“I think I’m going to like it here back on this Nautilus continent, let’s see (he studies her), Lichen?”
“Call me Blondie,” she requests. “As in ditzy.” But he knew this wasn’t true. She was just a comedian. “Watch this,” she then said, waving her hand toward the grill. “Fire.”

“Nifty.” A witch too.
—–
“So Lichen is involved now. This must be 1942. But where’s Fern; Wendy? Is she…”
“Questions,” W warned, who may be Wendy herself. “Gambling boat,” she answers about Fern at least. “Dixie Belle. See you there.”
—–
“Well that looks like it, gentlemen. Last hand: I win the boat.”
“I don’t understand what happened,” shocked Jim A. Brown to her left managed to utter. “All I had all night was clubs and diamonds.”

“And…” sputtered similarly baffled Zach Black opposite him. “Me? Hearts…”
“… and spades,” Fern Stalin finishes for him. “Yes, yes, very peculiar. What are the odds.”
“Odds doesn’t begin to describe it,” says Zach, trying to figure out how he’d ever win his Jazz Attack band back from this, this… *witch*.
“Time to bring out the girl,” she then declares.
Jim A. Brown and Zach Black look across the Belle on the table at each other. “Lena?” They weren’t ready for this but what choice did they have?

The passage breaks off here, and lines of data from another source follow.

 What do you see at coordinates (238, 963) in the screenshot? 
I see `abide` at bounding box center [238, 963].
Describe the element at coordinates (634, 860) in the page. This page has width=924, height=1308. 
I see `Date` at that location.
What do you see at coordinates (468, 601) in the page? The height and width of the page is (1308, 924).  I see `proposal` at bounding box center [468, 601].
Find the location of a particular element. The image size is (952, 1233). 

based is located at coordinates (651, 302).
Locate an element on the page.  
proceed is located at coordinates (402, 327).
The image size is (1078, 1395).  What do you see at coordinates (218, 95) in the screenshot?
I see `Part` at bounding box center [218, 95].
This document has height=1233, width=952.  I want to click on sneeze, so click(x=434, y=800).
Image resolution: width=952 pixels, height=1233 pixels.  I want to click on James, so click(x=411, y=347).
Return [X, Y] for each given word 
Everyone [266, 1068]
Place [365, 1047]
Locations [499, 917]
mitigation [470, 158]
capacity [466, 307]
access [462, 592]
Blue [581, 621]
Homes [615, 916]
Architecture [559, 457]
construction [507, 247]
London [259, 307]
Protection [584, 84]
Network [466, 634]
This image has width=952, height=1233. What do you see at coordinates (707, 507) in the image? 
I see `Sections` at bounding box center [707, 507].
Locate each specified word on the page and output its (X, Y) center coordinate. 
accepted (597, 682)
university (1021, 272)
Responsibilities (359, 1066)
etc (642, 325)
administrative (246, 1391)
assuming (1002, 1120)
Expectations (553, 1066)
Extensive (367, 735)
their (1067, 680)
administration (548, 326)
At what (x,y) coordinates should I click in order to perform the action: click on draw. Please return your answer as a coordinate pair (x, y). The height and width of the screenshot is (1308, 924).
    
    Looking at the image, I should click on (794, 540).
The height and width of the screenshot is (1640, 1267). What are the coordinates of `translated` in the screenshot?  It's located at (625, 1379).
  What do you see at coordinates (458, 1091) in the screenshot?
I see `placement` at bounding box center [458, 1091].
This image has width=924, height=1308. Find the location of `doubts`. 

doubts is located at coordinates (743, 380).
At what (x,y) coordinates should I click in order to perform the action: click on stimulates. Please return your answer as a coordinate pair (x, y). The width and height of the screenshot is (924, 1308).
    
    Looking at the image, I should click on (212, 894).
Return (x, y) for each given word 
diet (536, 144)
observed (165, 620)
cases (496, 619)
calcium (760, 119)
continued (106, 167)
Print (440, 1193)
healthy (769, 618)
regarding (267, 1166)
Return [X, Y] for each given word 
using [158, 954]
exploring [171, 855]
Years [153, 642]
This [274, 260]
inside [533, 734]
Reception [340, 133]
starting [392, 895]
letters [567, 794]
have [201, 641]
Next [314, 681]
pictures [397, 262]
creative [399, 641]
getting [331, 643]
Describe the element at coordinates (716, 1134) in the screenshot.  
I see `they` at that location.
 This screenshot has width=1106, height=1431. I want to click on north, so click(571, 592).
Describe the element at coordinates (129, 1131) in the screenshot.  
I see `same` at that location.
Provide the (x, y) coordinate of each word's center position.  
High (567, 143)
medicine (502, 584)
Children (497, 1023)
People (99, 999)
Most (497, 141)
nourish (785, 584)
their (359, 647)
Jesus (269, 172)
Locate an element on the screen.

“No no no no no, the other one. The red haired one. The one we’ve been studying… collectively. Wait… don’t tell me. Is she dead? Like Maebaleia (continent) to us now? Let’s go with the boy, then, the Indian. But not Asian. Half and half. Is he still in his pod, bubbling away? I need to see the studies Rose produced, all the figures. Bring them… *now*.”
Her rapid fire delivery left Jim A. Brown and Zach Black drained of blood as if they were dead. And perhaps they were. Gambling debts gone wrong sometimes end that way. At any rate, they disappear from the scene, leaving Fern confronting… I suppose this is Wells?